In Australia, the ASX300 stock market accumulation index (including dividends) fell 6.5% during the quarter, giving up most of the strong gains in the March quarter. Greece, and later in the quarter China dominated the financial news. Over the 2015 financial year, the Australian stock market managed a 5.6% return, most of which came from dividends.
As we expected last quarter, the yield theme has become somewhat tired of late, with the large banks and other financial institutions bearing the brunt of the pain over fears of increased capital requirements. Despite this, A-REITs held up reasonably well during the period, perhaps reflecting their more defensive qualities compared to financials.
Overseas stock markets were fairly muted, with the MSCI World ex Australia Accumulation index returning -0.1% for the June quarter. Most of the damage was seen via European markets. With the Australian dollar being reasonably flat against the US dollar this quarter, there was no discernible difference between hedged and unhedged returns. Over the full year it was a different story, with offshore share markets returning 24.2% unhedged, as the Australian dollar fell against most major currencies, and 8.3% hedged.
Unlisted property continued to do well, with a number of major transactions pointing to continued valuation increases for the sector, combined with some signs of increased tenant demand in the important Sydney and Melbourne markets.

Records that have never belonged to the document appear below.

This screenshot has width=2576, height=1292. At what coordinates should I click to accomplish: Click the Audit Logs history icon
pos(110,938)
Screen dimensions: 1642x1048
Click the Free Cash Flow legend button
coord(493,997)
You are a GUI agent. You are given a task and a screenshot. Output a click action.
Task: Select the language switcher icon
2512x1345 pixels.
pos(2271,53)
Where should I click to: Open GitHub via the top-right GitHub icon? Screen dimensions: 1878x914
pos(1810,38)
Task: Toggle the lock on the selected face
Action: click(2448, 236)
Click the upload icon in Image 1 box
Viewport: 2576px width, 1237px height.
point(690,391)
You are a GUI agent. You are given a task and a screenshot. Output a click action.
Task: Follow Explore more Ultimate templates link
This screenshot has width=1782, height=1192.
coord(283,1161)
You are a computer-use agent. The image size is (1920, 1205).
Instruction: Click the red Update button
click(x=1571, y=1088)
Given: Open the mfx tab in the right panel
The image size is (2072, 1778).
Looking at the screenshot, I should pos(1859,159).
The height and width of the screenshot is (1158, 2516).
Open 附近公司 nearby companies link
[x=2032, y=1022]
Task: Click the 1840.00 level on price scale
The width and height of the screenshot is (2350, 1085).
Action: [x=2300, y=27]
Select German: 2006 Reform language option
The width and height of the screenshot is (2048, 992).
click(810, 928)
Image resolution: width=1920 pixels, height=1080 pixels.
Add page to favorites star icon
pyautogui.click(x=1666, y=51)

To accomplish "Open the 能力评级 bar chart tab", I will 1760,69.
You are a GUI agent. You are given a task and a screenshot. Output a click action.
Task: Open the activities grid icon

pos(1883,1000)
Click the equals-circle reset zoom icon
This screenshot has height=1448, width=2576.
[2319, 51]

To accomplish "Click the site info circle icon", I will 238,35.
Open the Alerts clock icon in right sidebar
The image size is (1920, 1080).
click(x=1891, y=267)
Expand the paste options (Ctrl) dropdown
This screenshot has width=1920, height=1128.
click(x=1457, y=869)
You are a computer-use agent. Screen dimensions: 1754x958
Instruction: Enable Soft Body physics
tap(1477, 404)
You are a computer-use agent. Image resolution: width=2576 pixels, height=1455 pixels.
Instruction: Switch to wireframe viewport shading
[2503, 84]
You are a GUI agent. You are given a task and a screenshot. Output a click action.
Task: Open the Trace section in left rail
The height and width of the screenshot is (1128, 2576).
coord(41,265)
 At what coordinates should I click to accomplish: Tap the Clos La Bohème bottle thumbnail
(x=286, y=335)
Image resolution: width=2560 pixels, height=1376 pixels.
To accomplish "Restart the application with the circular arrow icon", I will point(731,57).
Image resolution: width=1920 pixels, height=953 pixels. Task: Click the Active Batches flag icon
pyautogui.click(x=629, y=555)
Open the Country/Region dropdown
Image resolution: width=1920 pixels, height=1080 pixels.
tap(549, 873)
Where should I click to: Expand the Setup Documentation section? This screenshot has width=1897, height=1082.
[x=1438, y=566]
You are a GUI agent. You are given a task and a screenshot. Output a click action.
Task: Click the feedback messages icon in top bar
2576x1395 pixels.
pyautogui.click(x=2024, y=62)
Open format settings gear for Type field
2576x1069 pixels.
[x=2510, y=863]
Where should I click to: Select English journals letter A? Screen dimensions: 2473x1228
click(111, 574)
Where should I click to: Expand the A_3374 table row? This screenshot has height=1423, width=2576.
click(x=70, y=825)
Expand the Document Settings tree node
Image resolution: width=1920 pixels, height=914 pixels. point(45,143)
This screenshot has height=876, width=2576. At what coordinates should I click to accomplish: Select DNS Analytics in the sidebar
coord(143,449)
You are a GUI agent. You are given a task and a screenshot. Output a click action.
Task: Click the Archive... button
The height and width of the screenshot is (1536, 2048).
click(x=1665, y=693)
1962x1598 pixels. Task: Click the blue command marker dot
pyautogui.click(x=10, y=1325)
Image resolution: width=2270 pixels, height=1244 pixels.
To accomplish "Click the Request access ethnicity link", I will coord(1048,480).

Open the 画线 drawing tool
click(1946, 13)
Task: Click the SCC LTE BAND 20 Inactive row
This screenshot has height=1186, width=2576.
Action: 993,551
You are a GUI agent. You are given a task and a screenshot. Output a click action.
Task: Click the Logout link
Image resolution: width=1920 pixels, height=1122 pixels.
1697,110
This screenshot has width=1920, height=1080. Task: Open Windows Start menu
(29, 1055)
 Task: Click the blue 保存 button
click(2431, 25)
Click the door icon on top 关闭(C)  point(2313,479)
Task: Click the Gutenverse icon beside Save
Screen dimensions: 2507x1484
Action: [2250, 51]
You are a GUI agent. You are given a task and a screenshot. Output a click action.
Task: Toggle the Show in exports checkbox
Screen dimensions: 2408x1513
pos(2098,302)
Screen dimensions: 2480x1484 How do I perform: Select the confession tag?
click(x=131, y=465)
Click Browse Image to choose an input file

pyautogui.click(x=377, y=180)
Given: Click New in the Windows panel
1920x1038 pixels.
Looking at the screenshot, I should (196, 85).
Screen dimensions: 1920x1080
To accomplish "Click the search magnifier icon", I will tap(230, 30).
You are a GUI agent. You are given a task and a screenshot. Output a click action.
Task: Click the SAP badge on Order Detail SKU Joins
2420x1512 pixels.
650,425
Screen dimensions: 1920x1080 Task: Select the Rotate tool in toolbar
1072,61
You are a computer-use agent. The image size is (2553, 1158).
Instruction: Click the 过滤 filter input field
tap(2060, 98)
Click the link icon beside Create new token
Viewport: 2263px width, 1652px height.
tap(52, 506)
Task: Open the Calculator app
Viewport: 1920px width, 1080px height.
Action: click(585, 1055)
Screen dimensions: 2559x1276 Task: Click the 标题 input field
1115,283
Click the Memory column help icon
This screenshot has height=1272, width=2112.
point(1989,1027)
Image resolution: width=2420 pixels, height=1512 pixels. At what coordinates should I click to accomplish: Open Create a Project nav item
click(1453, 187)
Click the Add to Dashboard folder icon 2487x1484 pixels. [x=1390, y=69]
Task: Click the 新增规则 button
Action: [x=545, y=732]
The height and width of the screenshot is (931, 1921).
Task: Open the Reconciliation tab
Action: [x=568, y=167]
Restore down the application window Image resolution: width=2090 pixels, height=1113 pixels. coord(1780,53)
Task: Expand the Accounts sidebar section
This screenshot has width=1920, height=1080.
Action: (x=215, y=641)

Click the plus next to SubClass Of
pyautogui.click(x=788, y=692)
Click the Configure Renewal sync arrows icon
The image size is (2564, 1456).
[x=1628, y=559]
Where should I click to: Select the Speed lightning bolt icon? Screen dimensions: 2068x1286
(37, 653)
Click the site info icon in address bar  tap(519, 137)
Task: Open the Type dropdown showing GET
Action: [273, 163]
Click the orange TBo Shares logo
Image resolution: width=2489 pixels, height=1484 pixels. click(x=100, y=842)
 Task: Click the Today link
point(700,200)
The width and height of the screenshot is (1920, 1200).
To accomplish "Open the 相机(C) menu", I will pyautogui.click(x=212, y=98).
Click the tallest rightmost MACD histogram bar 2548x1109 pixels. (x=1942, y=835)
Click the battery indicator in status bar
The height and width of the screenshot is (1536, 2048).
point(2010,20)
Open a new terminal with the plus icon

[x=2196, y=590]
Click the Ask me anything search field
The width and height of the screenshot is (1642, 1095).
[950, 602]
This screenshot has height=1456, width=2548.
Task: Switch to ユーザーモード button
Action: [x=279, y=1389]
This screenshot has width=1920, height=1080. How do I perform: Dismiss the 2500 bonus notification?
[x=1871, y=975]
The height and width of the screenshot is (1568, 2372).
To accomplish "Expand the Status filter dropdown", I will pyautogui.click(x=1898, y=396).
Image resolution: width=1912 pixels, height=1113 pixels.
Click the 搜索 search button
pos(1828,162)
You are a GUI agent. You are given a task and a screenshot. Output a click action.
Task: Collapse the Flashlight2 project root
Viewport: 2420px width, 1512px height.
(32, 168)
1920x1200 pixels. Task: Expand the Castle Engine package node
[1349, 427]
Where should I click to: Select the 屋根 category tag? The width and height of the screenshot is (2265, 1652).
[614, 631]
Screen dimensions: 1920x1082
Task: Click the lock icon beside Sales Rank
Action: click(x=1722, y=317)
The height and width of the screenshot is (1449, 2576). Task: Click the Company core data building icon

Bonds generally fell during the quarter as interest rates rose, despite ongoing corrections in many equity markets. This is a somewhat concerning development for those who hold significant bond investments as a hedge against falling equity markets. We believe with interest rates starting to rise in many nations over the next 2 years, most bonds will continue to offer minimal protection against equity market falls, while delivering substandard returns. Not a particularly attractive combination.